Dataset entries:
= Beginning of Section =

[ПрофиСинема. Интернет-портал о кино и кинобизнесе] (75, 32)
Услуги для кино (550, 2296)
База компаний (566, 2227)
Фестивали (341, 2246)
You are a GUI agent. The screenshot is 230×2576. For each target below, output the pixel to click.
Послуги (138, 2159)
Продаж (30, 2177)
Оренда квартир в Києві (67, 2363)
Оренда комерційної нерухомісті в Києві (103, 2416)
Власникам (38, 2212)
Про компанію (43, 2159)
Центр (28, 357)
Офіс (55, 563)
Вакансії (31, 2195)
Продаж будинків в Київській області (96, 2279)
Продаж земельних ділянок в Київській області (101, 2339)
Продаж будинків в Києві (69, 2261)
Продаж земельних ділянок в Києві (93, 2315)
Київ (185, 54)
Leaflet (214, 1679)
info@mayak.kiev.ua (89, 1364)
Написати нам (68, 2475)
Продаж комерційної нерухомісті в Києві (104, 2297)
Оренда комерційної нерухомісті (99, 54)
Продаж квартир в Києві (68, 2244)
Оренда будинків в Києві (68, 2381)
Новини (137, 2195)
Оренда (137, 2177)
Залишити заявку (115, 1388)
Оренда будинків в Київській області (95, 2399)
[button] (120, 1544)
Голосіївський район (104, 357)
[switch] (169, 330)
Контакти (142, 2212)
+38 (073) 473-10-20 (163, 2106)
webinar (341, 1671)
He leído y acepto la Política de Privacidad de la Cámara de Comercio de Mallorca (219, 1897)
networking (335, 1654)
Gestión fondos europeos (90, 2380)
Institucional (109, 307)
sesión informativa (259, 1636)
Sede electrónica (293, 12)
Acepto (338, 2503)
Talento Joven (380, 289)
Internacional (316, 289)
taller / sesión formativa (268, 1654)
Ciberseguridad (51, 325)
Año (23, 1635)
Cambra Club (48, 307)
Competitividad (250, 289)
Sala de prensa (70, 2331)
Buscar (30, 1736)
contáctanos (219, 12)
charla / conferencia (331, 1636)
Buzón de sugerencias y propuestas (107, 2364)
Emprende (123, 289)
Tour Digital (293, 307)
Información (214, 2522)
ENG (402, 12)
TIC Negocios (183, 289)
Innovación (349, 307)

= End of Section =

-- Action item --
Among the lines of the data, find every one that holds "області" and copy it.

-- Response --
Продаж будинків в Київській області (96, 2279)
Продаж земельних ділянок в Київській області (101, 2339)
Оренда будинків в Київській області (95, 2399)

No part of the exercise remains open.